I tend to post a lot on social media, some channels more than others, and yeah a lot of it on my personal accounts is about my family. I don’t “friend” everyone in the world, only folks I wouldn’t mind sharing this information with if we were talking on the phone or in person.

I do have several blogs, this one being personal and the others for business. Yes, I post about some of my family stuff here, and that’s potentially being shared with the whole world, but again, nothing I’d consider private information so I’m okay with that.

But I see friends of mine posting things out in the public that…honestly…I can’t believe they’d say out loud, much less put in writing for the world to see. Or more specifically, for their loved ones to see.
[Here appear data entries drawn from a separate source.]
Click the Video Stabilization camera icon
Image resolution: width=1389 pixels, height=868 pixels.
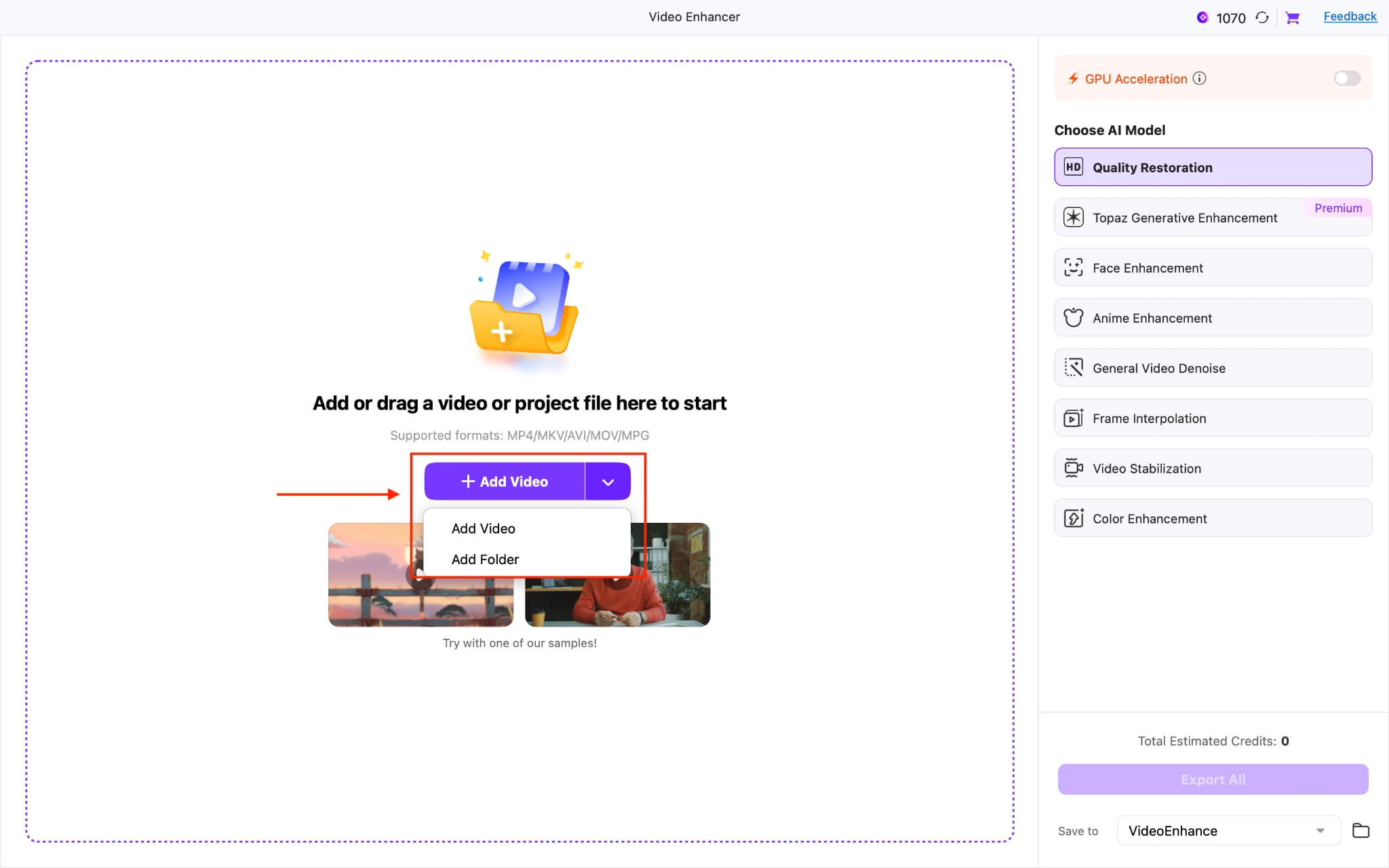[x=1074, y=468]
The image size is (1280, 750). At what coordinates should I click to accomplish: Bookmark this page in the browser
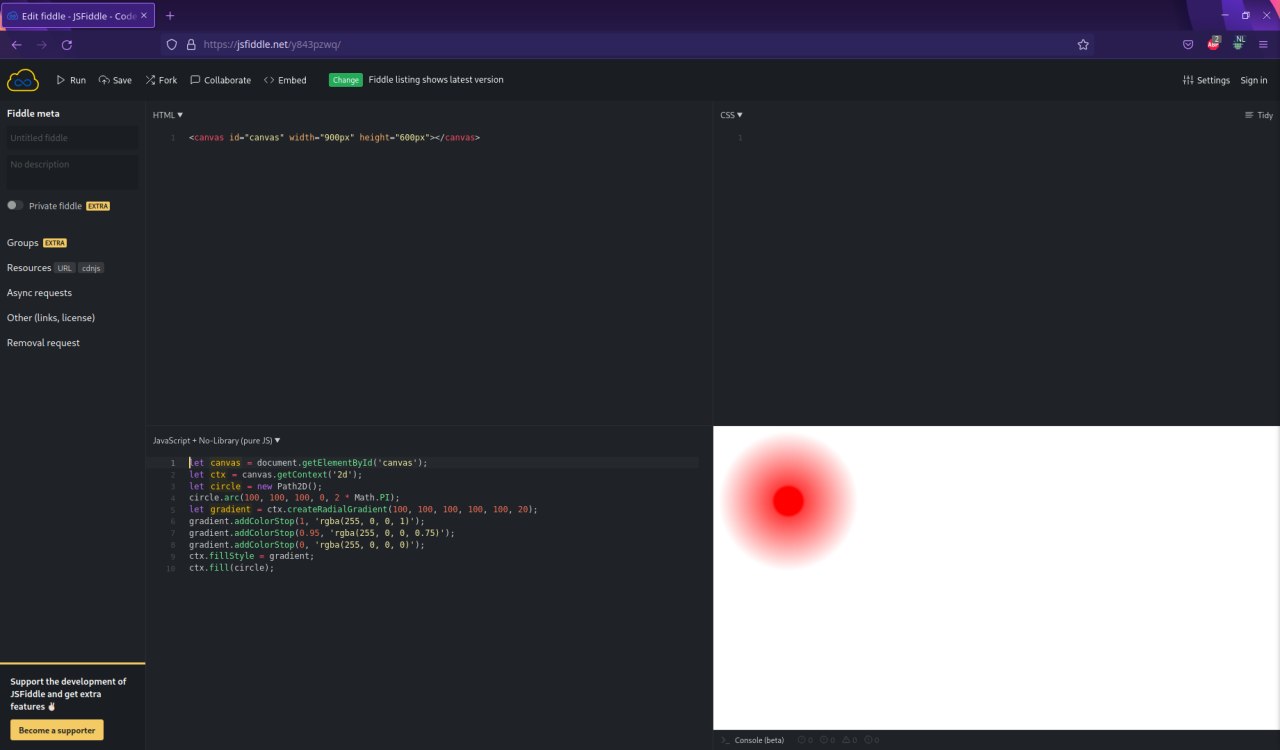point(1083,44)
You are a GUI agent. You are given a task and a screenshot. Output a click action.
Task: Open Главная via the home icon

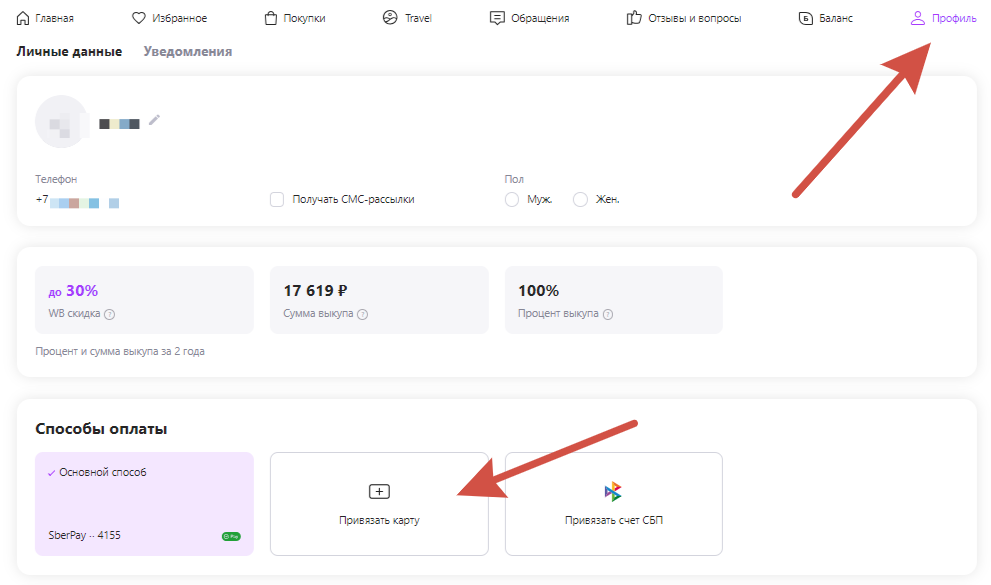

A friend of mine from high school is very open about their mental trouble. Depression, manic episodes, suicidal thoughts, etc. Now, I haven’t talked to this person in many years, and I haven’t laid eyes on them since high school (back about 17 years ago OMG I’m old). They post through the ups and downs, how it impacts their family, lovers, etc.

Lately, it’s gotten what I’d term as bad. As in, having to choose between going to the hospital for treatment or to work. Or posting from the pysch ward, or on their way, because they are thinking about killing themselves.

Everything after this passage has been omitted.